En temps de guerre, l'absence d'un état-major se fait sentir autour du roi. La création des Adjutants ou Flügeladjutants à la veille de la guerre de sept ans tend à combler ce vide en fournissant une suite royale d'intermédiaires entre les généraux et leur souverain. Rappelons encore une fois qu'il n'y a pas de grand état-major prussien au sens de réunion des plus hauts gradés décidant des projets de campagne. Il y a tout au plus une suite de généraux surnuméraires (c'est-à-dire qui n'ont pas de corps ou de brigades à commander) qui accompagnent le roi, s'instruisent à son contact et sont prêts à combler les défaillances potentielles. C'est là le signe que le système de surencadrement du régiment se retrouve au plus haut niveau.
Or l'un de ces généraux, le Major General Karl Christoph von Schmettau, aurait persuadé Frédéric que cela ne suffisait pas pour bien entraîner les généraux et futurs généraux. Le résultat fut la création de douze jeunes Adjutants, choisis souvent pour leur visage agréable et leur bonne tenue lors d'une revue. Ils accompagnaient le roi, mais surtout étaient envoyés repérer les sites potentiels de campement, ou rechercher les passages pour les colonnes de marche, ou encore sonder la profondeur des rivières. Mais une de leurs tâches inavouées consistait à surveiller les généraux.

Premier officier de son armée, doté d'instruments de contrôle importants, le "roi connétable" met aussi en scène son pouvoir sur ses officiers. Sans tomber dans la psychologie historique, on peut cependant souligner ce que ce dernier trait doit à la personnalité de Frédéric le Grand. Homme aux multiples facettes (philosophe, musicien, confident, lettré, Grand Capitaine, redoutable diplomate, administrateur consciencieux, ami des Lumières sensible jusqu'à détester les sports violents et éviter les exécutions, mais aussi roi tyrannique adepte de la cynique Raison d'Etat, idéaliste et misanthrope mais toujours égocentrique), Frédéric a su créer son personnage de chef militaire pour s'imposer comme tel aux officiers. N'était-il pas au fond un acteur? Jusqu'à quel point était-il bon capitaine? Là n'est pas encore la question; l'essentiel ici est ce que les officiers ont vu en lui. Et en ce qui concerne les relations sentimentales ou plutôt passionnelles entre Frédéric et ses officiers, il nous paraît tout à fait utile de parler de charisme.

### Matériel source

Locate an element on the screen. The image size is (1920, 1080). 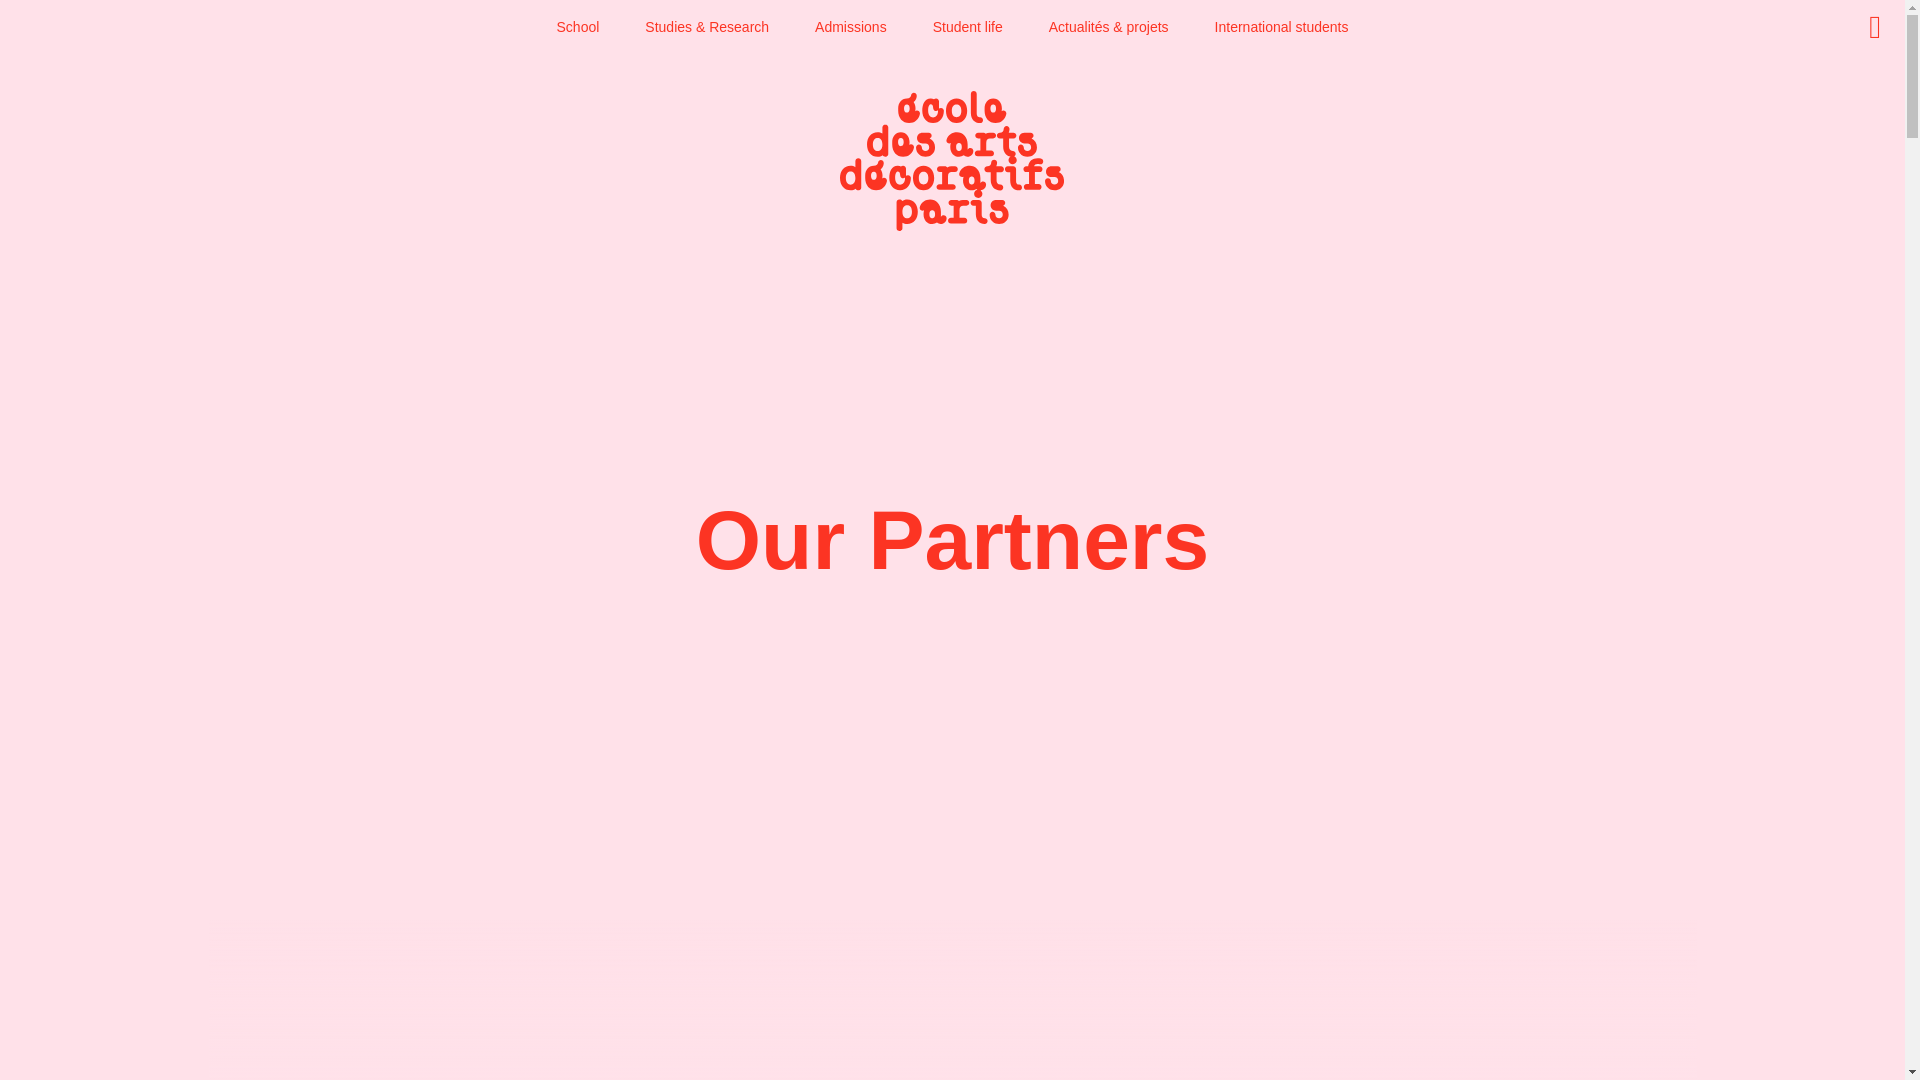
School is located at coordinates (578, 26).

### Objectif A
Dressez la liste des missions que l'extrait sur l'armée de Frédéric le Grand attribue aux Adjutants.
### Objectif B
Poursuivez l'extrait sur l'armée de Frédéric le Grand à partir de sa dernière phrase.
Le matériel fourni n'est pas utile ici.

### Résultat attendu A
- Accompagner le roi
- Repérer les sites potentiels de campement
- Rechercher les passages pour les colonnes de marche
- Sonder la profondeur des rivières
- Surveiller les généraux (tâche inavouée)

### Résultat attendu B
C'est d'abord le charisme de l'union du roi à son armée (au sens quasi-matrimonial du terme). Il faut bien voir que dans ces batailles gagnées par des masses de poitrines humaines, l'armée prussienne et en particulier ses officiers marchent à l'enthousiasme. La signification rituelle de certains gestes du roi ou de ce que voient en lui les officiers contribue donc à son pouvoir et à la formation des cadres. C'est ainsi que Frédéric II joue à fond sur le fait qu'il ne doive répondre à personne de sa tenue. Or l'aspect défraîchi de son uniforme simple d'officier du régiment n°15, son écharpe blanche d'officier déchirée (et passée par dessus l'uniforme, ce qui est non réglementaire), ses bottes boueuses, sa culotte noire élimée sont calculés pour accroître le lien physique avec ses troupes . Dans le même genre, le roi loge au milieu de ses troupes (et assez souvent pas mieux qu'elles) et les encourage à l'appeler "Fritz". Au combat, il fait montre de courage et paie de sa personne. Beaucoup plus ressenti par les officiers, c'est ensuite le charisme du génie omniscient et omnipotent. La lecture des mémoires d'officiers nous informe en effet d'une angoisse généralisée: le roi voit tous les détails, toutes les erreurs. Devant les yeux bleus perçants du roi, revues et manœuvres deviennent autant de manifestations d'arbitraire puisque, la perfection étant de rigueur, chaque erreur devient faute. Mais qui saurait contester celui qui se pose comme la norme du Grand Capitaine ? Kaltenborn nous décrit ainsi la tension extrême des officiers lorsque 18 000 ou 20 000 hommes devaient manœuvrer en silence et en champ clos pour la satisfaction d'un seul.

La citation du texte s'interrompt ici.